##### The input #####

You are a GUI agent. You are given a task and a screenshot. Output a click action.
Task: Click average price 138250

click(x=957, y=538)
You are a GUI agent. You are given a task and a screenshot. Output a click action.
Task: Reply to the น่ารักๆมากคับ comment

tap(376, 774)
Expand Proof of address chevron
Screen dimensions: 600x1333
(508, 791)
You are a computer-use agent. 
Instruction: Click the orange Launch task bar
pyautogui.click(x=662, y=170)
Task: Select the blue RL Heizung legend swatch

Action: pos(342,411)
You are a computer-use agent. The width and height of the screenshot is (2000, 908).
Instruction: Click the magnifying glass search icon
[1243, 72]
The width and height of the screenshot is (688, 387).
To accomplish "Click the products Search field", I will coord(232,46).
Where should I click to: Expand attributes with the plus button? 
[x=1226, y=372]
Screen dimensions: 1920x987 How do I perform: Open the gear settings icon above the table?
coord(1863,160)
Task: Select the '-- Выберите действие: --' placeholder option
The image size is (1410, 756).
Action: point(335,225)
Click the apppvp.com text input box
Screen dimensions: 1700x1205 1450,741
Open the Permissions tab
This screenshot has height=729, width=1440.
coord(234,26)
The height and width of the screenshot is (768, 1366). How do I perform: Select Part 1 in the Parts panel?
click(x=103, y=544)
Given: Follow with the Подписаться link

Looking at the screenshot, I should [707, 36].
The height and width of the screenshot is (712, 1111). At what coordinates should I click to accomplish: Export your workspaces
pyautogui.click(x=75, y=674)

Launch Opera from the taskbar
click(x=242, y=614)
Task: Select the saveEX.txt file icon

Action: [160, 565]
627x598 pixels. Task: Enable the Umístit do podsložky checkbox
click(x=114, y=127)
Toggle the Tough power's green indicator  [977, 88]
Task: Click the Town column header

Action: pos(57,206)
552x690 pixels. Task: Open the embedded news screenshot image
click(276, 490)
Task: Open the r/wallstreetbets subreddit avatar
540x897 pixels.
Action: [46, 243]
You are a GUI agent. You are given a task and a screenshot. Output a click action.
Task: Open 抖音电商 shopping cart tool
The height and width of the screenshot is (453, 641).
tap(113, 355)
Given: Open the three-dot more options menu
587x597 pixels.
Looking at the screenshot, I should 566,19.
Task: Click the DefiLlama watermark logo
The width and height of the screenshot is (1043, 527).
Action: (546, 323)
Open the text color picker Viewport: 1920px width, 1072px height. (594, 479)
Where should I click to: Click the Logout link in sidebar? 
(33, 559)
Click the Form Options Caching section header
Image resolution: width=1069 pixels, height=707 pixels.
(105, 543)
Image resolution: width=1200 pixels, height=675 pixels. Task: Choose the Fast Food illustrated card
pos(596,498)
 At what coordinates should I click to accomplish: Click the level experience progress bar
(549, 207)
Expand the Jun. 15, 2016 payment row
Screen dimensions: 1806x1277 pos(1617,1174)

#####

*Assignment*: Please restate word for word only the lines running from the line that contains "Task: Click the DefiLlama watermark logo" to the final line of the listing above.

*Solved exercise*:
Task: Click the DefiLlama watermark logo
The width and height of the screenshot is (1043, 527).
Action: (546, 323)
Open the text color picker Viewport: 1920px width, 1072px height. (594, 479)
Where should I click to: Click the Logout link in sidebar? 
(33, 559)
Click the Form Options Caching section header
Image resolution: width=1069 pixels, height=707 pixels.
(105, 543)
Image resolution: width=1200 pixels, height=675 pixels. Task: Choose the Fast Food illustrated card
pos(596,498)
 At what coordinates should I click to accomplish: Click the level experience progress bar
(549, 207)
Expand the Jun. 15, 2016 payment row
Screen dimensions: 1806x1277 pos(1617,1174)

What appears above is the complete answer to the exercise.